Sobejam analogias entre os Estados Unidos e o Império Romano em decadência. Mas em vez de subverter a ordem mundial do Ocidente, a principal característica que distinguirá o mundo pós-ocidente será o projeto das potências emergentes de contestarem o monopólio ocidental sobre a definição de modernidade. Eis a grande batalha do século 21.
O derrotismo ocidental tem sido uma marca constante da narrativa norte-americana desde a década de 1950, quando a União Soviética lançou o satélite Sputnik. Mas o pessimismo atual fundamenta-se em uma análise mais sólida, e as potências emergentes atuais – principalmente a China – exibem um dinamismo e um crescimento constante do qual a União Soviética jamais foi capaz. O fim da dominação norte-americana é tão dado por certo que podemos até prever, com bastante exatidão, quando ele ocorrerá. Até 2025, os Estados Unidos passarão o bastão para a China, que voltará a ser a maior economia do mundo, posição que ocupava antes da ascensão do Ocidente. Algumas décadas depois, a Índia empurrará os EUA para o terceiro lugar.

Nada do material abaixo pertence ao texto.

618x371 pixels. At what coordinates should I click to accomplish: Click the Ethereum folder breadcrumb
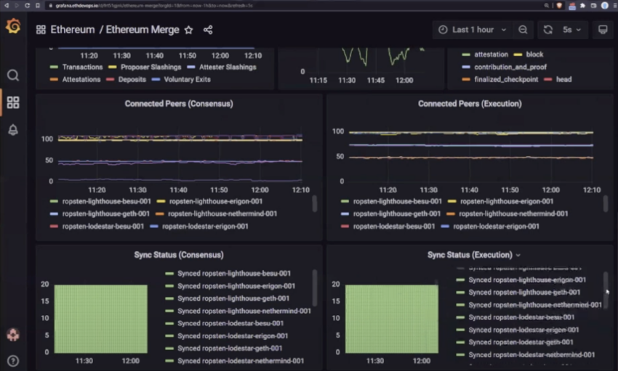pos(73,30)
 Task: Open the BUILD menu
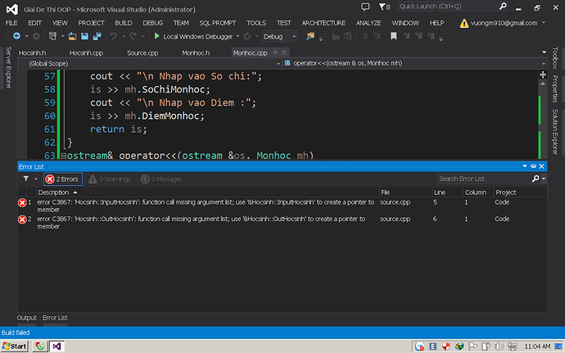pyautogui.click(x=123, y=23)
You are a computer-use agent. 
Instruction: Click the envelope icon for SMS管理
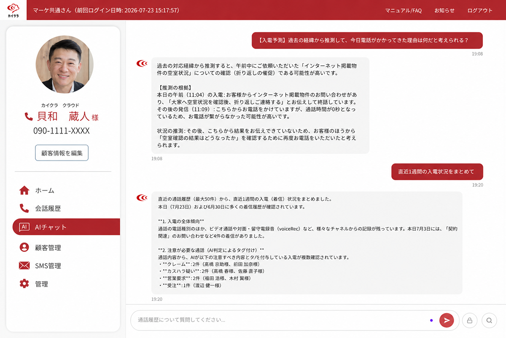pyautogui.click(x=24, y=266)
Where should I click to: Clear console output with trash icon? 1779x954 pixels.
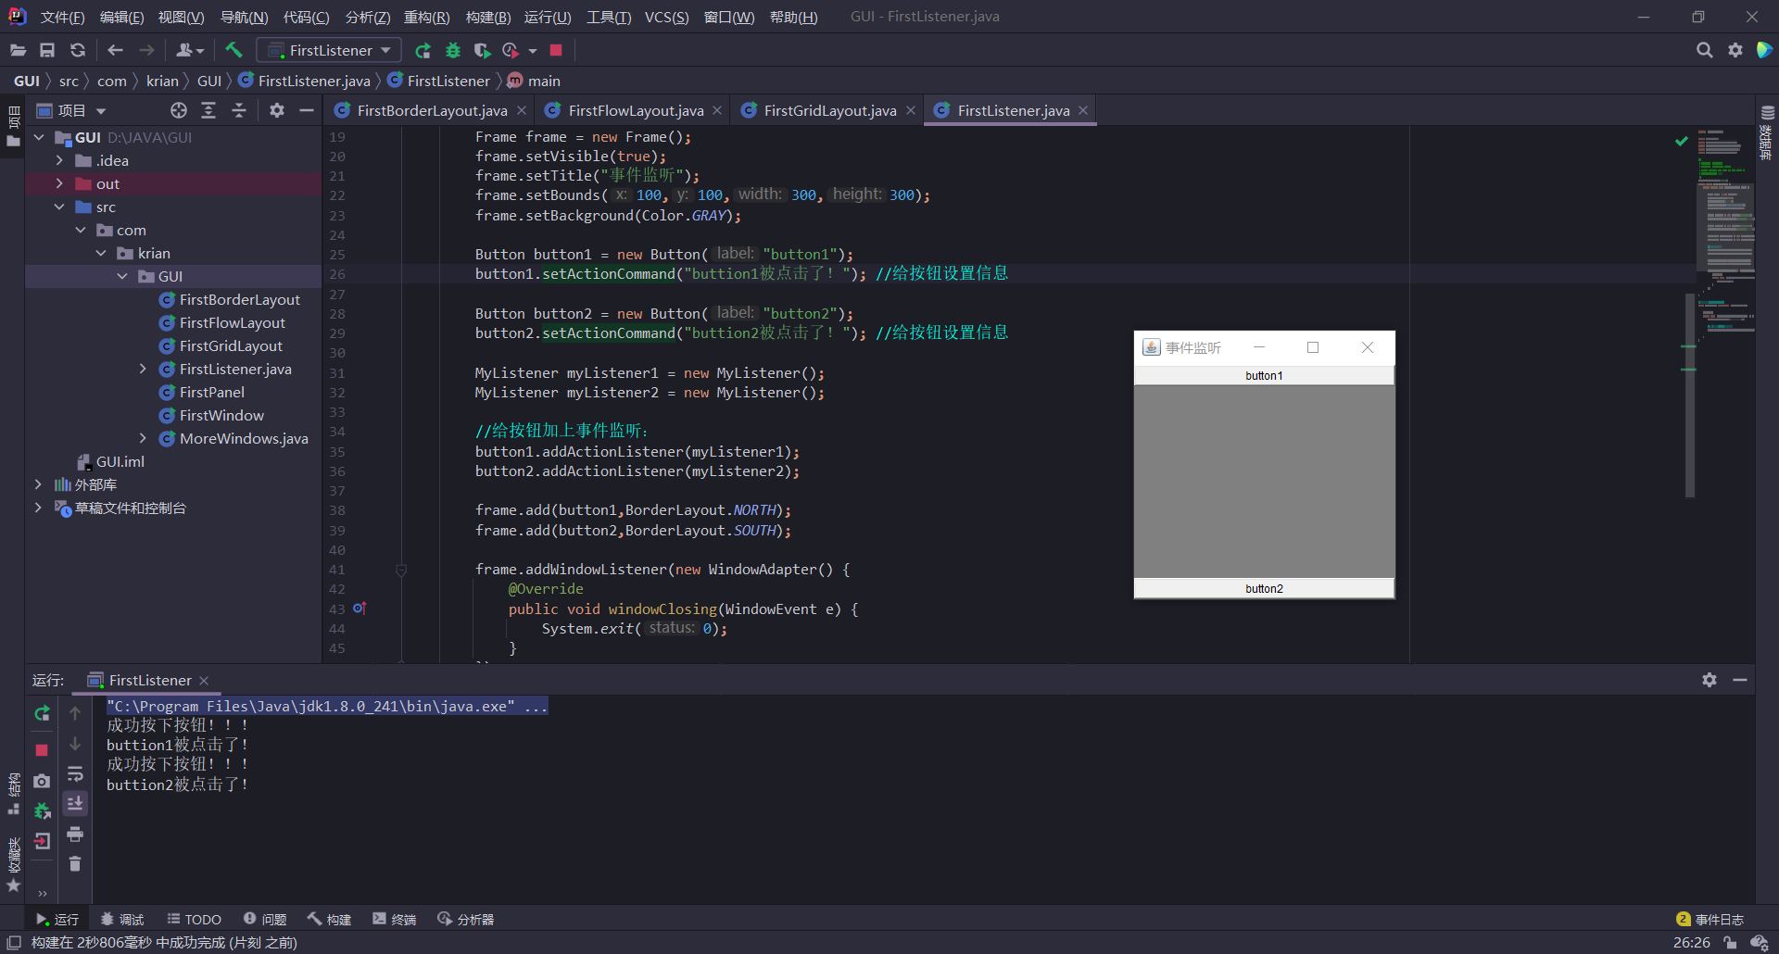pos(75,863)
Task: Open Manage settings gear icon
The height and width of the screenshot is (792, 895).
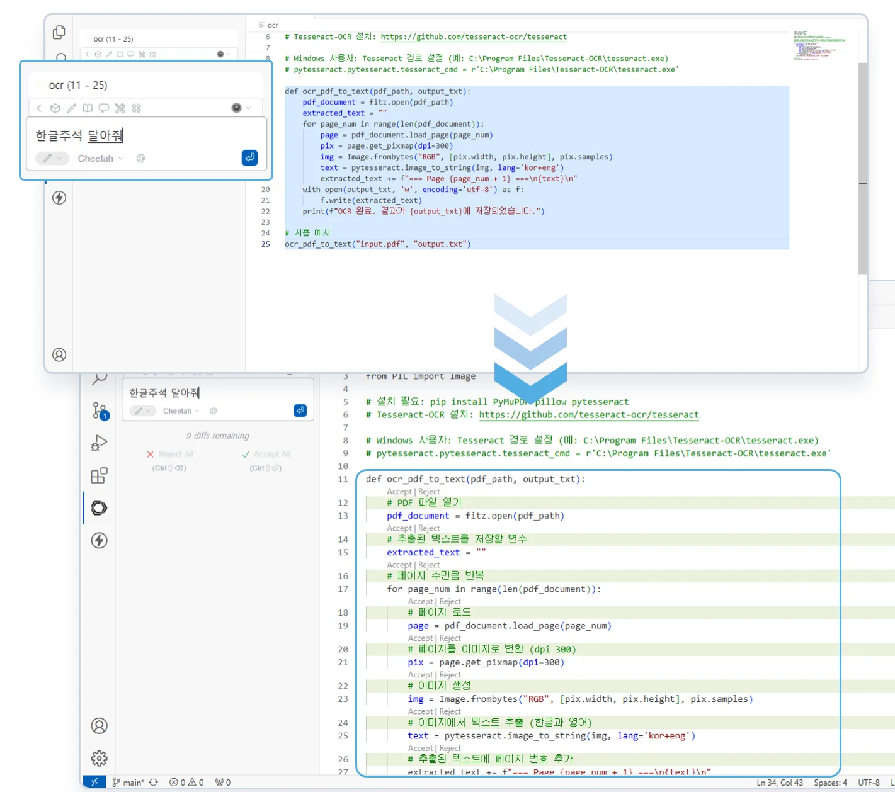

No entanto, é descabido o receio de que os BRICS representem uma espécie de aliança antissistêmica. A crítica e o apelo das potências emergentes por mais responsabilidade nas estruturas existentes é prova da convicção delas de que os fundamentos do sistema estão consolidados. Nesse aspecto, a ordem mundial do Ocidente provavelmente permanecerá, mesmo sob liderança não-Ocidental. Os princípios de regras, de constitucionalismo e deabertura econômica subjacentes ao sistema são demasiado atraentes, e sua estrutura, mutuamente benéfica, para que as potências emergentes os eliminem.
Em vez de derrubar o sistema que possibilitou sua ascensão, os atores emergentes focarão em redesenhar o conceito de modernidade na sua própria imagem. Em vez de ser simbolizada apenas pelo Ocidente, a modernidade será disputada fortemente entre atores diferentes, devárias regiões do mundo. Durante o século 20, os EUA não apenas eram o país mais poderoso do mundo, mas também conseguiram simbolizar modernidade, e a maioria sociedades tentaram emulá-lo.
No entanto, a deslegitimação do sistema financeiro mundial liderado pelos EUA e a capacidade dos emergentes de continuar seu crescimento histórico claramente sinalizam um mundo em que modernidade será abertamente disputada entre os EUA, a China, a Índia e o Brasil. Essa mudança é mais visível na África onde um número crescente de líderes tenta emular a China, em vez de tentar a copiar os países ocidentais.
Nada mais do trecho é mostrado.